[[ DATASET ENTRIES, beginning ]]
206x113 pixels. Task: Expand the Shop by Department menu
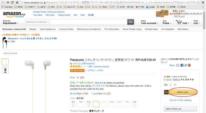(x=10, y=22)
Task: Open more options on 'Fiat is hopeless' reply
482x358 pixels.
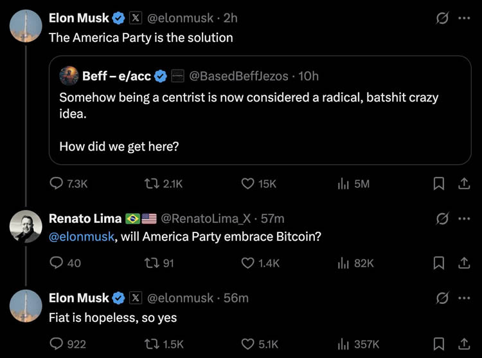Action: (463, 298)
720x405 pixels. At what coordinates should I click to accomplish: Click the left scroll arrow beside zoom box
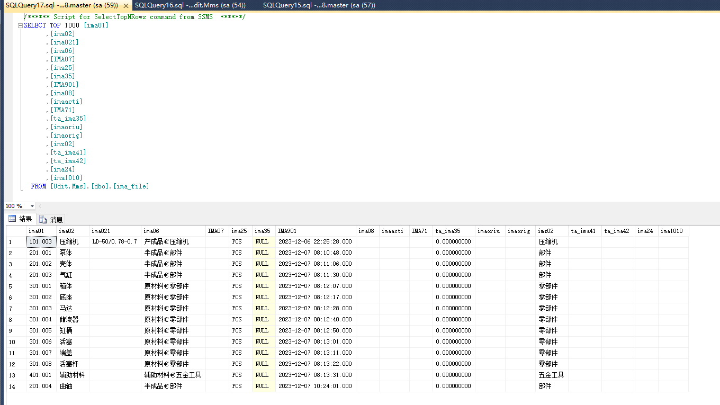coord(40,206)
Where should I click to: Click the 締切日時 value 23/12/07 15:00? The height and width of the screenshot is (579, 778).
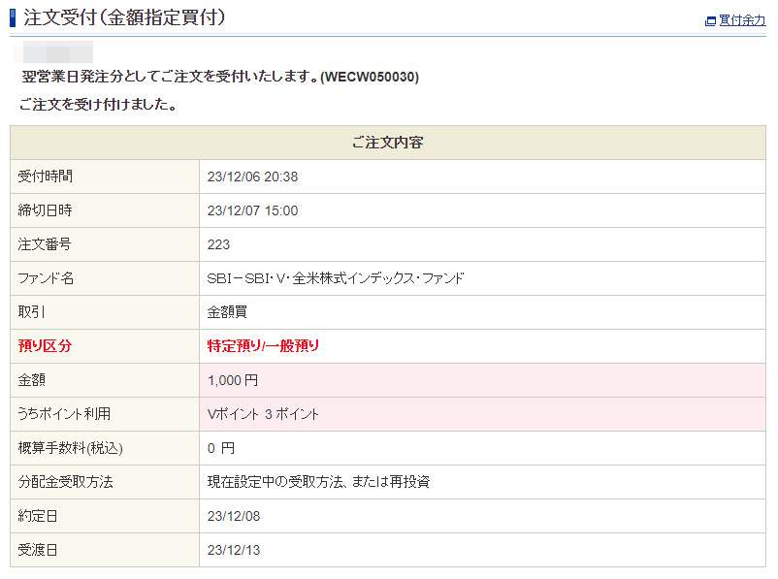252,210
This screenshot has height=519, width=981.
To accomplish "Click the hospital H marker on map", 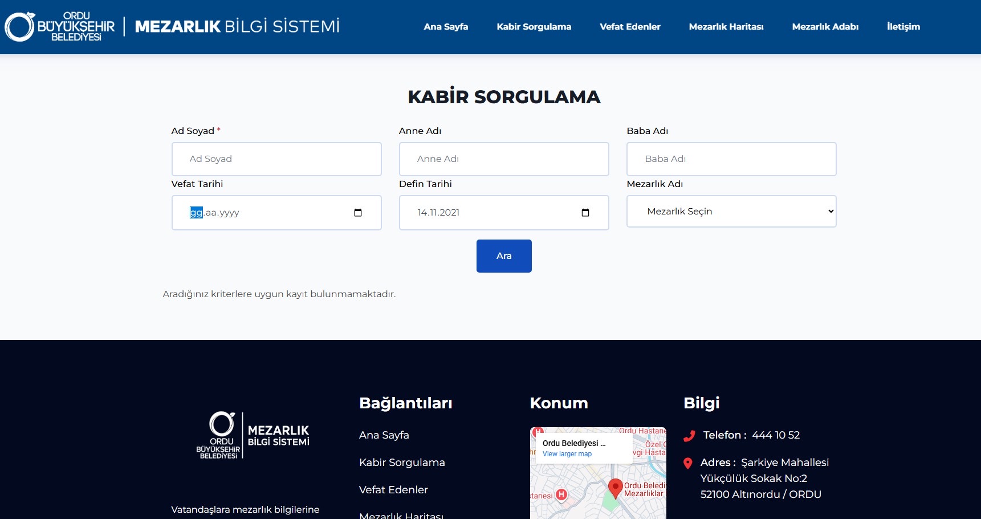I will (561, 494).
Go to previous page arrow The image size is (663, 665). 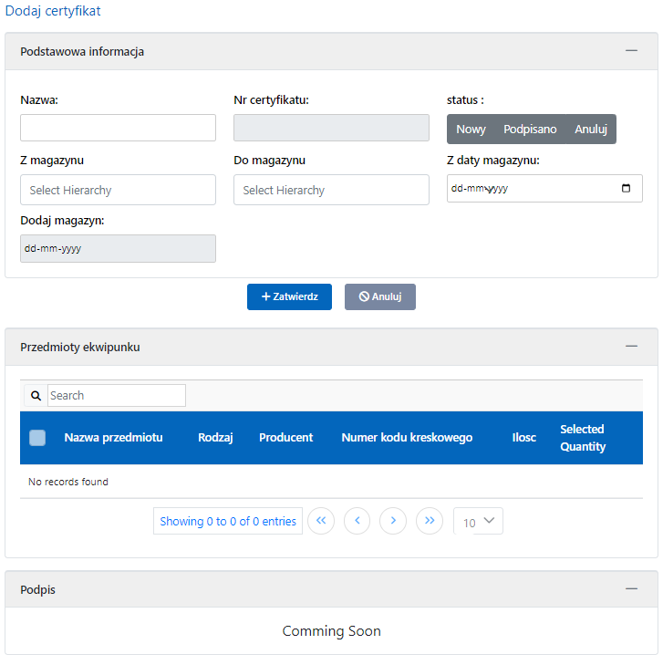tap(357, 521)
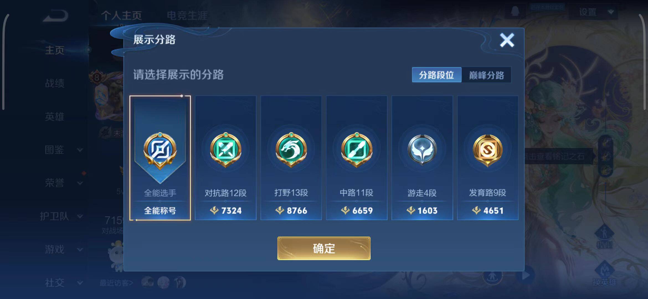Switch to the 巅峰分路 toggle option
648x299 pixels.
(x=486, y=75)
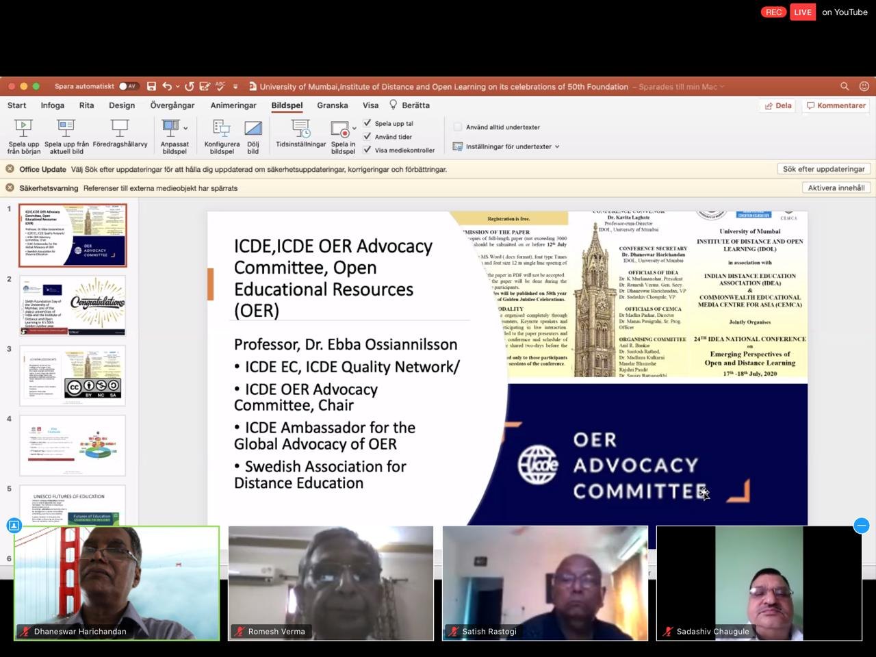Screen dimensions: 876x657
Task: Enable Använd alltid undertexter checkbox
Action: (458, 127)
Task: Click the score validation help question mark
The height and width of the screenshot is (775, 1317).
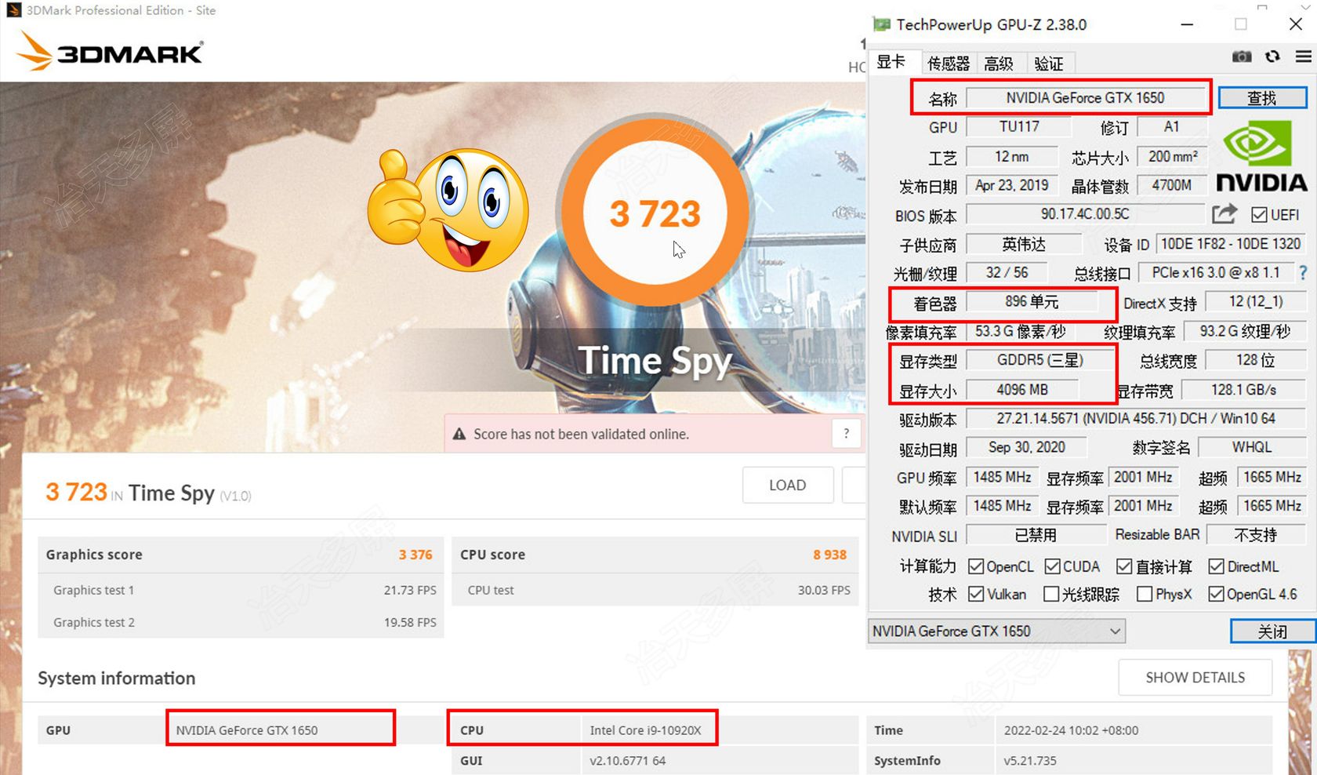Action: pyautogui.click(x=846, y=434)
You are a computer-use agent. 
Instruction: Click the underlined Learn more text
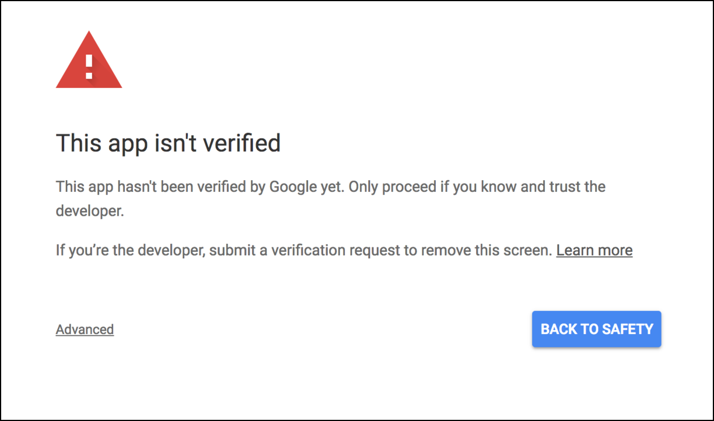click(594, 250)
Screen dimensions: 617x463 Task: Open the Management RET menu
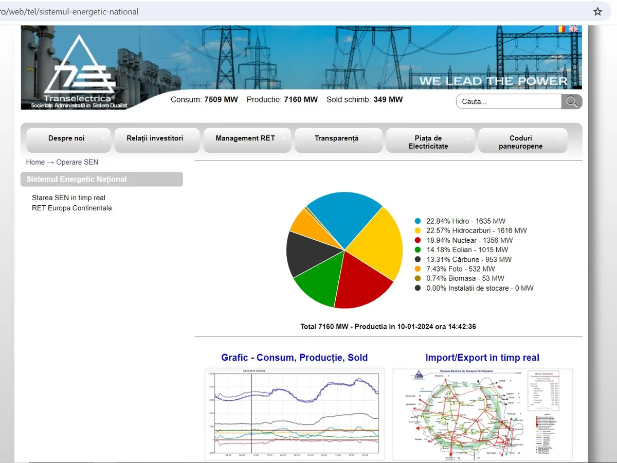coord(245,138)
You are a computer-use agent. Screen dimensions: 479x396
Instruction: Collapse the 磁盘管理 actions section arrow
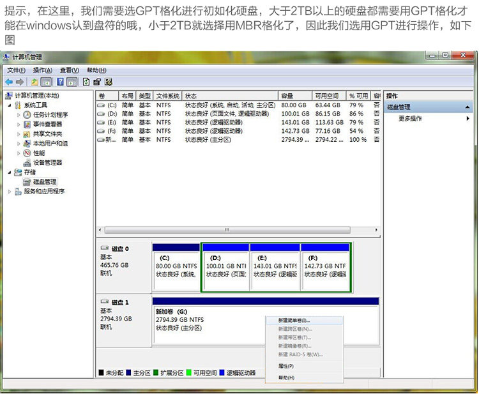point(468,107)
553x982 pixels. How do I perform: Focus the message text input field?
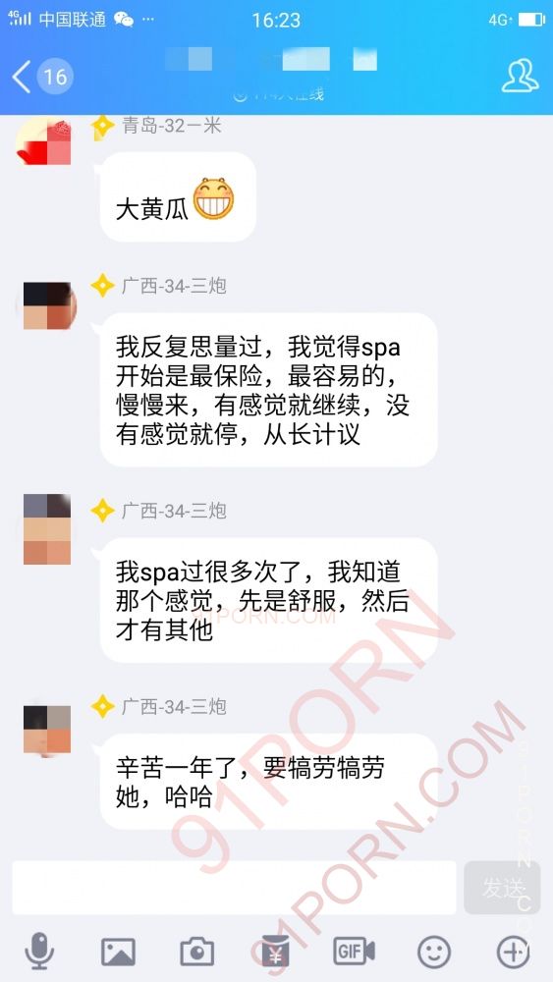[x=234, y=888]
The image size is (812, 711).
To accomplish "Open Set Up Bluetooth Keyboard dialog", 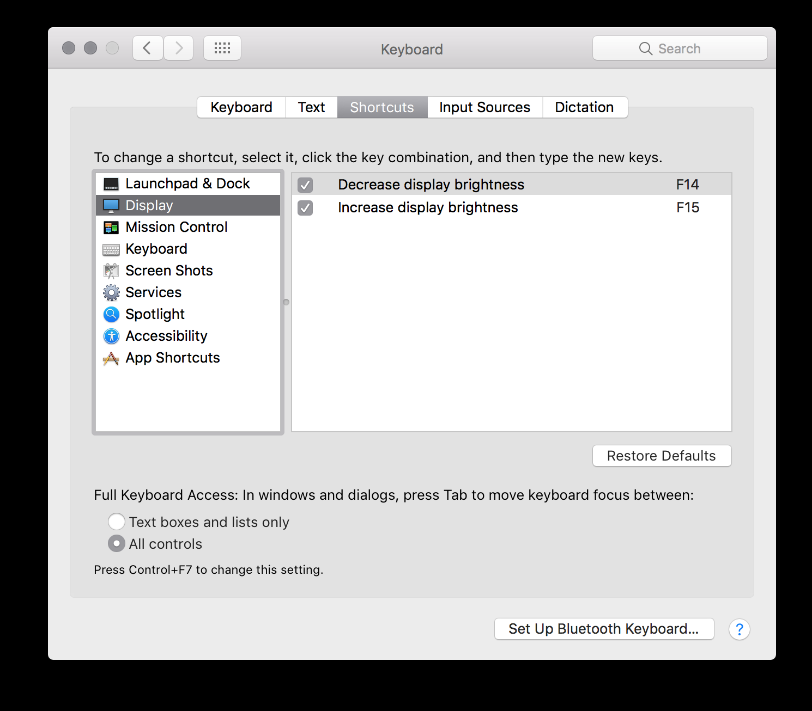I will point(603,629).
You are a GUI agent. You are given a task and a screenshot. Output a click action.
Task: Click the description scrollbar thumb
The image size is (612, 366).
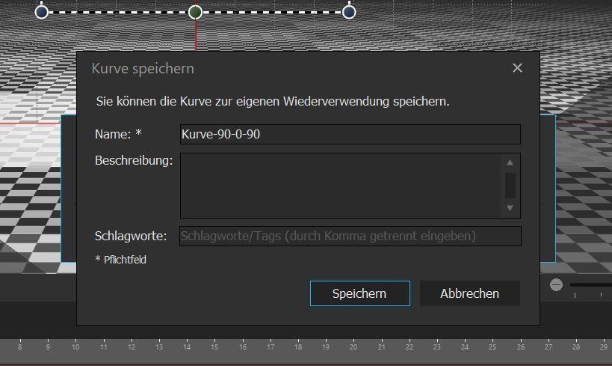pyautogui.click(x=510, y=184)
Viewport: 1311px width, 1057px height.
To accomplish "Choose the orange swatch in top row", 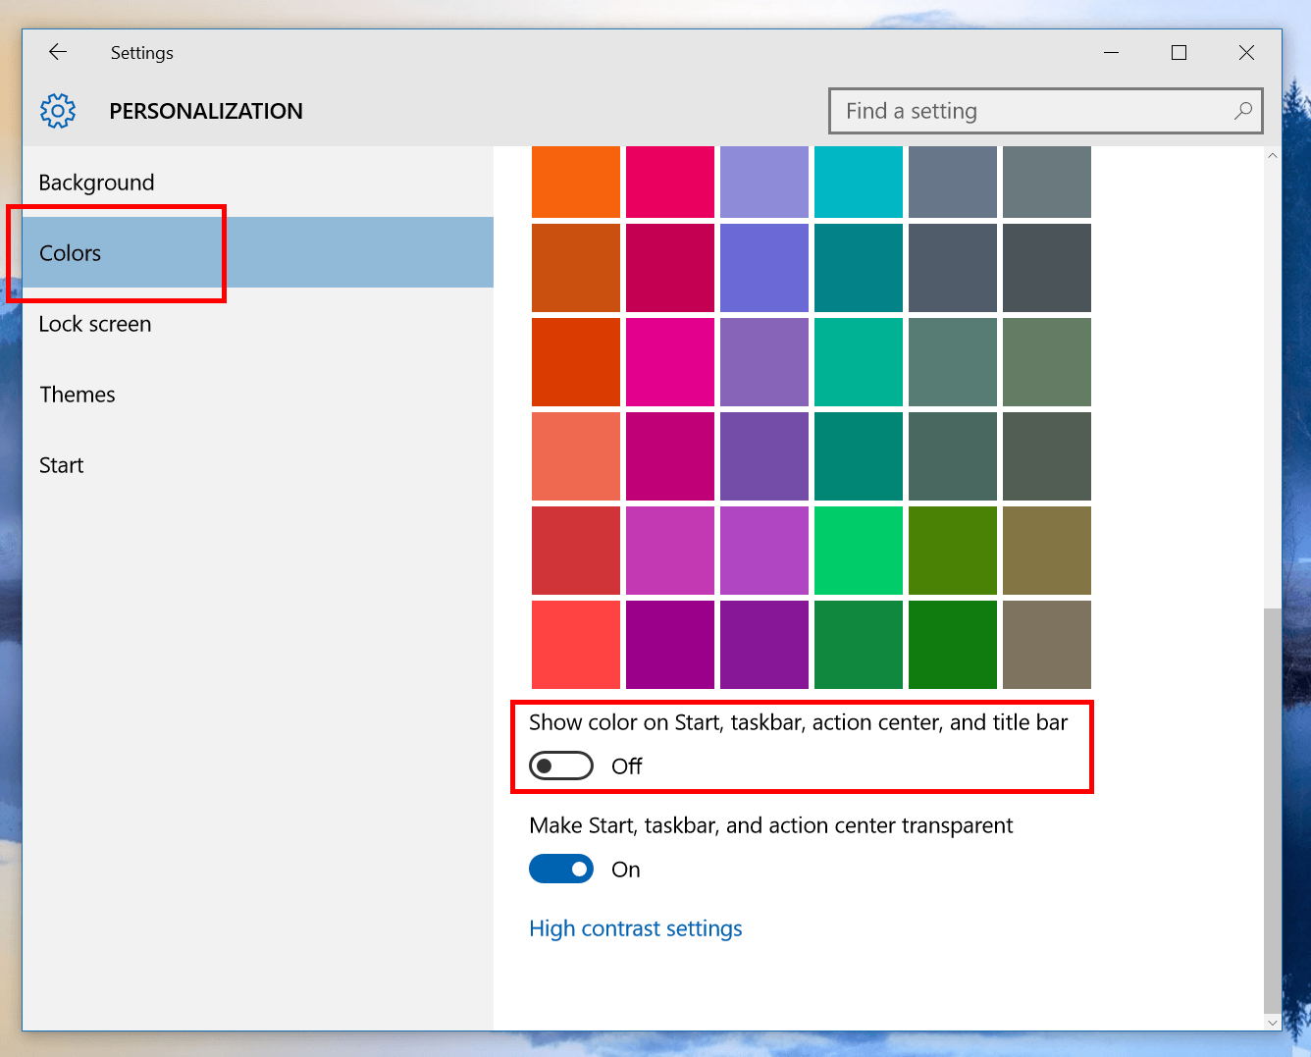I will [x=576, y=182].
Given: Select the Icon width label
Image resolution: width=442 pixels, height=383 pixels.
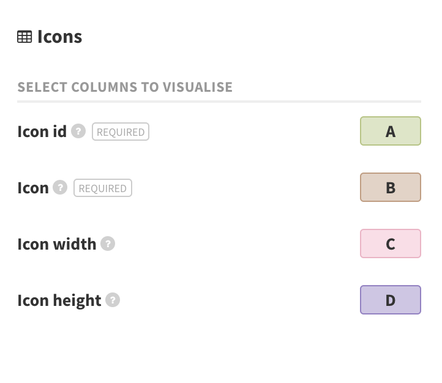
[[ DATASET ENTRIES, end ]]
■ **WHAT IS NEEDED**
Check the data line by line and report how many lines contain "computer" as a word or string, giving nothing besides the number.

■ **SOLUTION FOR THIS EXERCISE**
2